WHAT YOU HAVE TO DO =
If a line in the listing includes the word "Dịch", copy it out.

(AVAILABLE DATA begins)

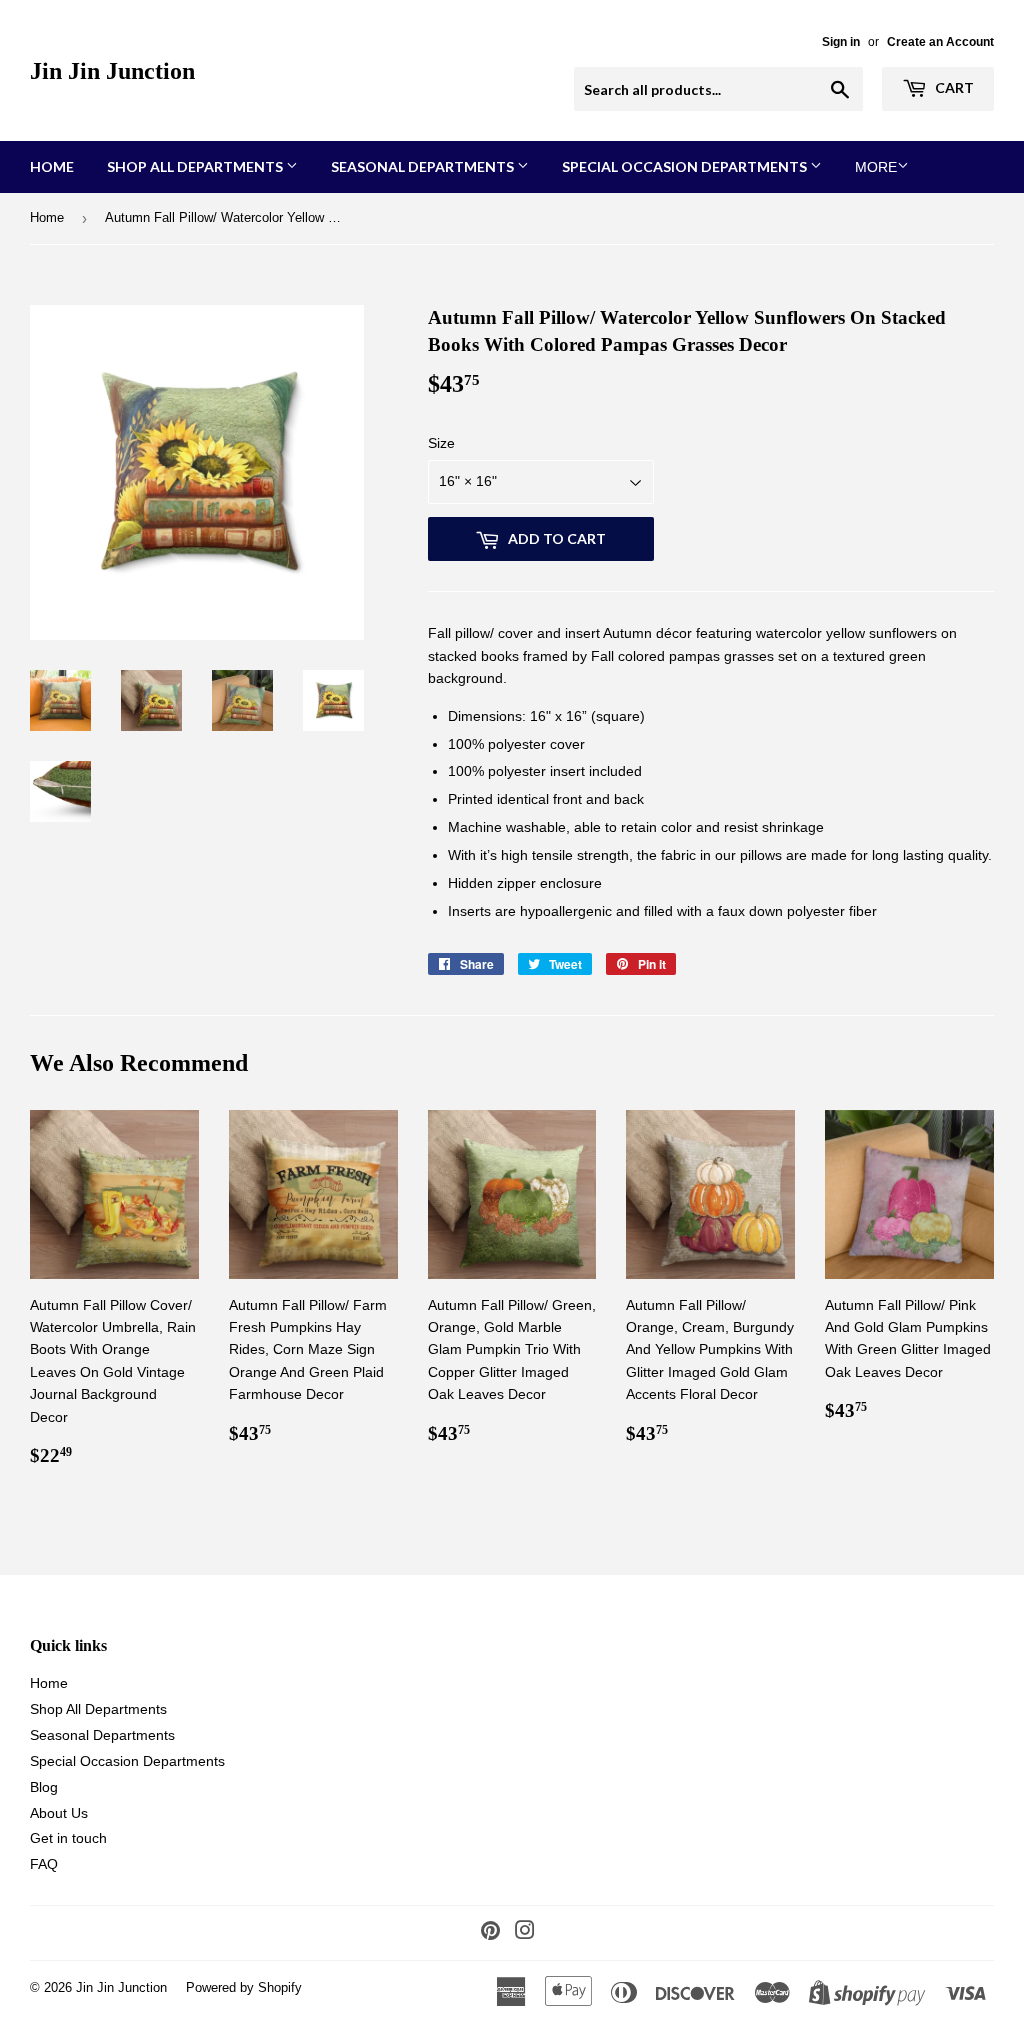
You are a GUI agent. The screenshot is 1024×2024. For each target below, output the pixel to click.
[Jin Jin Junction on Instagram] (525, 1933)
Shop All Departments (196, 166)
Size (441, 443)
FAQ (44, 1864)
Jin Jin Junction (112, 70)
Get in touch (68, 1838)
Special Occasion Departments (686, 166)
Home (52, 166)
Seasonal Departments (424, 166)
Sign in (841, 42)
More (876, 167)
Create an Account (940, 42)
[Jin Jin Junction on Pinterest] (490, 1933)
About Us (59, 1813)
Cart (953, 87)
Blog (44, 1787)
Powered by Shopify (244, 1987)
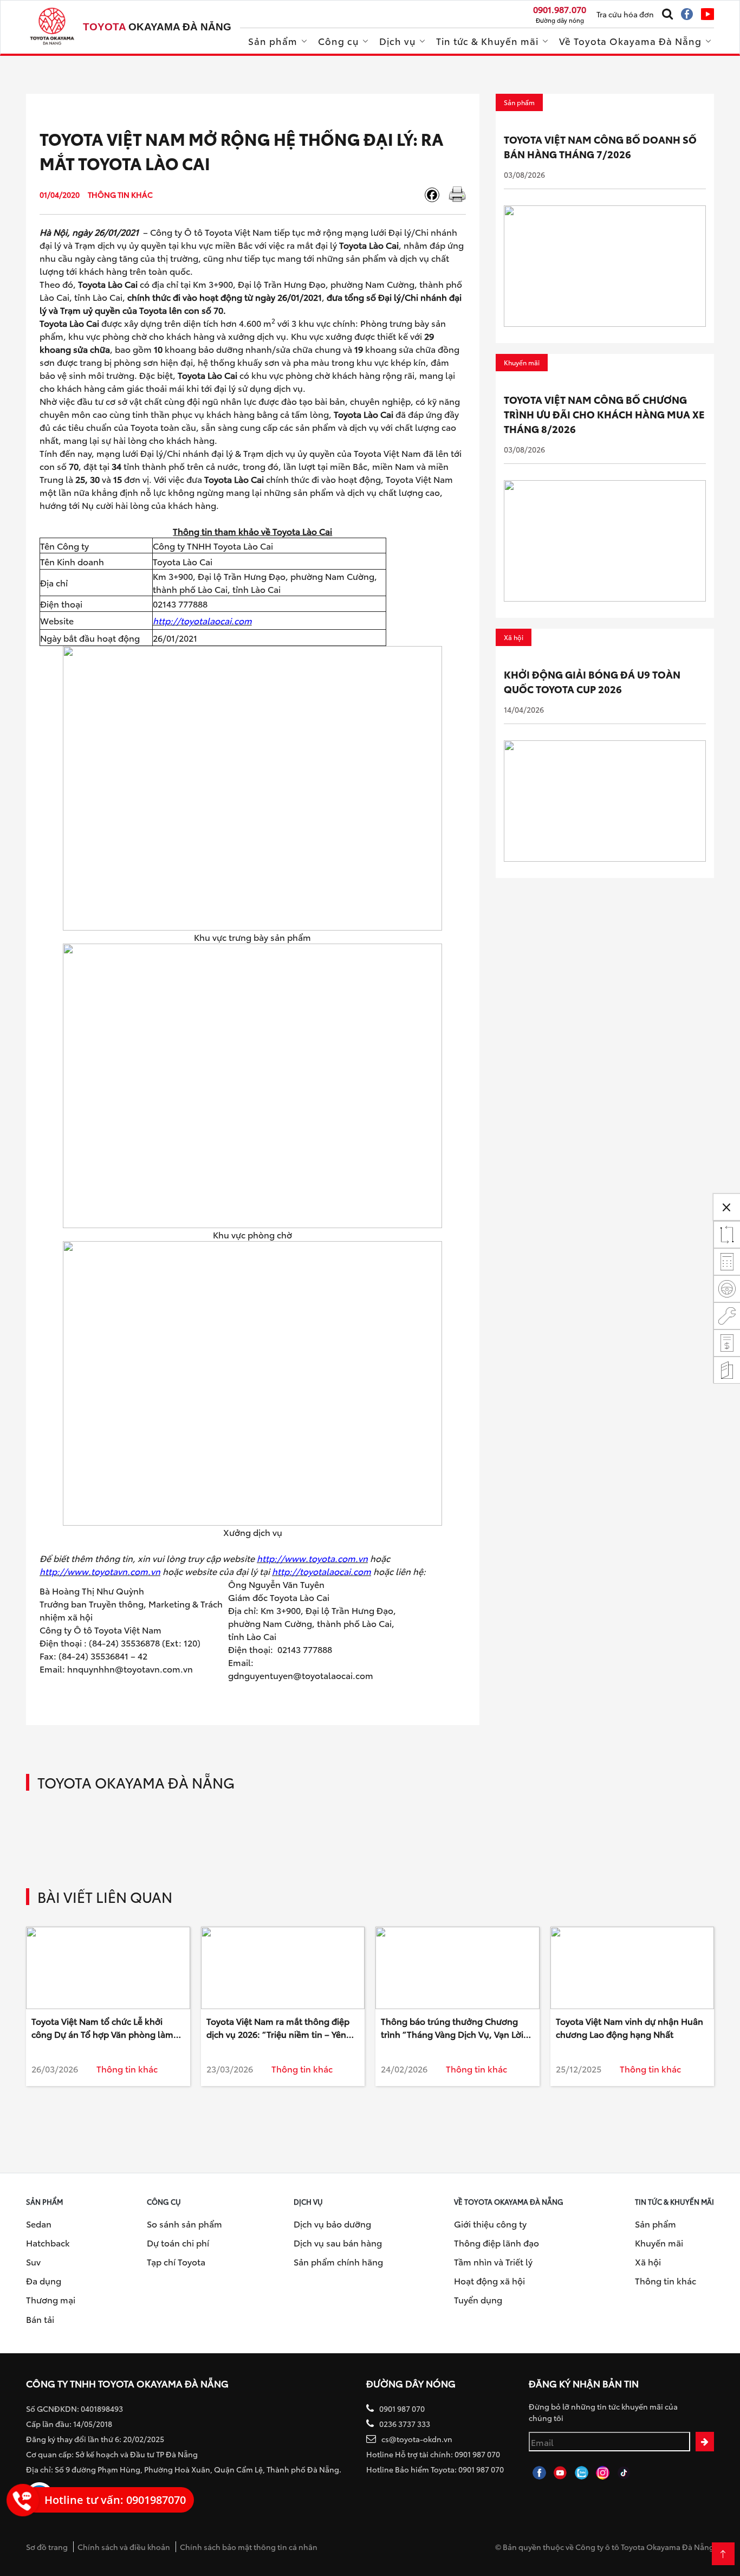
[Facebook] (436, 195)
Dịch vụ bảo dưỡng (332, 2223)
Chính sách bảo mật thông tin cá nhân (248, 2546)
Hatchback (48, 2242)
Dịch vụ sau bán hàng (338, 2242)
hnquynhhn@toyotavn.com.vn (130, 1668)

(AVAILABLE DATA ends)

RESPONSE =
Dịch vụ bảo dưỡng (332, 2223)
Dịch vụ sau bán hàng (338, 2242)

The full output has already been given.